ERROR: OutOfMemoryError()
Stacktrace:
  [1] macro expansion
    @ ~/.julia/packages/oneAPI/Ogykr/lib/level-zero/libze.jl:16 [inlined]
  [2] zeCommandListAppendMemoryCopy(hCommandList::oneAPI.oneL0.ZeCommandList, dstptr::Ptr{Float32}, srcptr::oneAPI.oneL0.ZePtr{Float32}, size::Int64, hSignalEvent::Ptr{Nothing}, numWaitEvents::Int64, phWaitEvents::Vector{Any})
    @ oneAPI.oneL0 ~/.julia/packages/oneAPI/Ogykr/lib/utils/call.jl:24
  [3] append_copy! (repeats 2 times)
    @ ~/.julia/packages/oneAPI/Ogykr/lib/level-zero/copy.jl:7 [inlined]
  [4] #76
    @ ~/.julia/packages/oneAPI/Ogykr/src/memory.jl:8 [inlined]
  [5] oneAPI.oneL0.ZeCommandList(::oneAPI.var"#76#77"{Ptr{Float32}, oneAPI.oneL0.ZePtr{Float32}, Int64}, ::oneAPI.oneL0.ZeContext, ::Vararg{Any}; kwargs::Base.Pairs{Symbol, Union{}, Tuple{}, NamedTuple{(), Tuple{}}})
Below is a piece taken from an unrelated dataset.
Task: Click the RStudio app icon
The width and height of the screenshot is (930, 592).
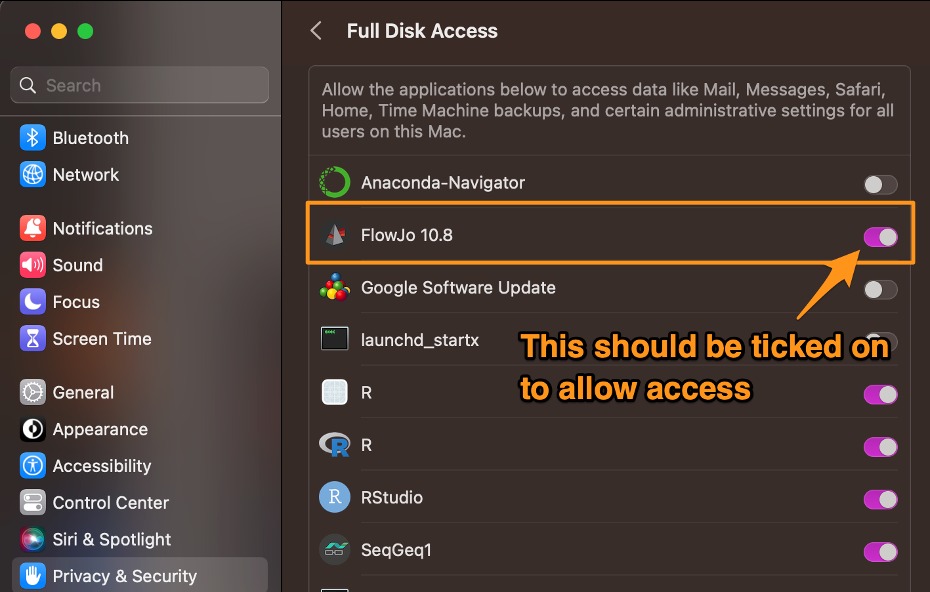Action: tap(334, 497)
    @ oneAPI.oneL0 ~/.julia/packages/oneAPI/Ogykr/lib/level-zero/cmdlist.jl:45
  [6] ZeCommandList
    @ ~/.julia/packages/oneAPI/Ogykr/lib/level-zero/cmdlist.jl:43 [inlined]
  [7] #execute!#666
    @ ~/.julia/packages/oneAPI/Ogykr/lib/level-zero/cmdlist.jl:62 [inlined]
  [8] execute! (repeats 2 times)
    @ ~/.julia/packages/oneAPI/Ogykr/lib/level-zero/cmdlist.jl:61 [inlined]
  [9] unsafe_copyto!(ctx::oneAPI.oneL0.ZeContext, dev::oneAPI.oneL0.ZeDevice, dst::Ptr{Float32}, src::oneAPI.oneL0.ZePtr{Float32}, N::Int64)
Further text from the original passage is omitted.